Measles Outbreaks Are a Sign of Bigger Problems
For health agencies tracking global vaccine coverage, the disease is the canary in the coal mine.

This year was supposed to mark the point when measles—one of the most infectious diseases on the planet—was finally under control. As a step in its plan to eliminate measles worldwide by 2020, the World Health Organization set a target to reduce the number of cases by 95 percent between 2000 and 2015. The effect has been significant: Measles deaths have fallen from more than 700,000 in 2000 to around 115,000 last year. But for a disease that's easily preventable, 115,000 deaths—the majority of them children under 5 years old—is still too high. And as the WHO reported in November, progress has flat-lined over the past five years, and outbreaks are still common.
What, exactly, went wrong?
At first glance, it seems impossible to pinpoint just one reason for all the various outbreaks around the world. In the Nuba mountains of Sudan, a key factor is the lack of access to humanitarian aid for people trapped in conflict zones; in West Africa, a measles resurgence can be attributed largely to the Ebola epidemic’s crippling effect on local health systems. And in California, the blame rests squarely on the shoulders of anti-vaccine groups for whipping up unfounded fears about the safety of measles-mumps-rubella (MMR) vaccines.
However, all of these seemingly disparate cases—and all other measles outbreaks, for that matter—still have a common underlying cause. Whenever measles strikes, it’s more than just an outbreak of a single disease, or an indication that children aren’t receiving their measles shots; it’s also a warning that immunization coverage in general, for all vaccine-preventable diseases, is lower than it should be. To put it another way: When rates of routine vaccination—children receiving all their shots on schedule, as a preventive measure rather than a reaction to an outbreak—start to fall, the first sign is usually a measles outbreak. In global-health security terms, these outbreaks are the proverbial canaries in the coal mine.
Measles is considered such an integral part of the global-health agenda for precisely that reason: Its contagious nature makes it a good proxy for assessing immunization levels for all vaccine-preventable diseases. But in light of the WHO’s recent report about global progress towards eliminating measles—or, perhaps more accurately, the lack thereof—it’s clear the current approach isn’t working as well as it should be.

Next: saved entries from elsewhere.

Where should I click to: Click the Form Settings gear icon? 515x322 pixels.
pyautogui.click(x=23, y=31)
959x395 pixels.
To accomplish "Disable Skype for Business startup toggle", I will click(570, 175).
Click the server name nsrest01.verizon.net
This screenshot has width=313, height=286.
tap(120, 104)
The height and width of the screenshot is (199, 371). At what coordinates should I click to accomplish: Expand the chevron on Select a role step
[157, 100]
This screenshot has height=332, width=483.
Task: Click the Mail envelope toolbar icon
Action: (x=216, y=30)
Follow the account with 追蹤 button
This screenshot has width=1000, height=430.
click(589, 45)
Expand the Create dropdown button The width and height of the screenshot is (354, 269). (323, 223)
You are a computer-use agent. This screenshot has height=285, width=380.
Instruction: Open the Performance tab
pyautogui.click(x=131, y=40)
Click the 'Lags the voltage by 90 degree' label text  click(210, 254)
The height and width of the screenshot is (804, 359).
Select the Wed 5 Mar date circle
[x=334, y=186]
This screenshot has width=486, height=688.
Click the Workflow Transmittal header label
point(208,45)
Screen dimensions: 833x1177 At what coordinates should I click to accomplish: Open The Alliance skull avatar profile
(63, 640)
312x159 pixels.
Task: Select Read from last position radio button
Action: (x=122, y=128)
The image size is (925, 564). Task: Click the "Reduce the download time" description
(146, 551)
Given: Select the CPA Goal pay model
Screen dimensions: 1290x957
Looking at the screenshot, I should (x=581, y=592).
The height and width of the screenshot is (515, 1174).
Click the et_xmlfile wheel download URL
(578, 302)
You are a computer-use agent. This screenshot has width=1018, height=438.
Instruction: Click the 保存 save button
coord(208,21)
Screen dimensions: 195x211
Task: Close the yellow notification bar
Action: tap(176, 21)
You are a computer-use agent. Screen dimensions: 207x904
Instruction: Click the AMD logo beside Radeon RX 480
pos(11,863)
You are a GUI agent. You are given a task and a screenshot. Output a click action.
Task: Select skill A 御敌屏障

Because measles is so infectious compared to other diseases—so contagious, in fact, it’s possible to catch it just by entering a room, hours after an infected person has been there—a much higher level of immunization coverage is required in order to achieve herd immunity. For many common infectious diseases, herd immunity kicks in when 80 to 85 percent of the population has been immunized. But for measles, an outbreak can occur as soon as coverage drops below 90 percent.
Such a high level of contagion means it’s futile to attempt to eliminate the disease from each affected region in isolation. At the beginning of the 21st century, health authorities in the Western Hemisphere came close, reducing the number of cases in the region by 99 percent from where they’d been in 1990—but high levels of immunity weren’t maintained, and the Americas saw new outbreaks a few years later as the virus made its way over from other parts of the world.
In general, though, elimination efforts have generally relied on region-by-region mass measles-vaccination campaigns. These campaigns are often too reactive to be effective over the long term, treating the symptom of a measles outbreak rather than the broader cause: a lack of routine immunizations. While mass vaccination against a single disease is certainly an effective tool in helping health officials respond to outbreaks, it can also draw attention and resources away from more farsighted efforts to increase routine immunization coverage. As a result, it can inadvertently increase the risk of future outbreaks of measles and other infectious diseases.
The elimination of measles, then, may depend on a more sweeping, less targeted strategy. In the remaining five years until 2020, the year that was supposed to mark the total elimination of measles, the WHO and other global-health agencies may be more effective if they focus their resources on routine immunizations that boost population immunity against multiple diseases, rather than playing catch-up with just one. As Tom Frieden, the director of the Centers for Disease Control and Prevention, once noted, “A measles outbreak anywhere is a risk everywhere”—and for more reasons than measles alone.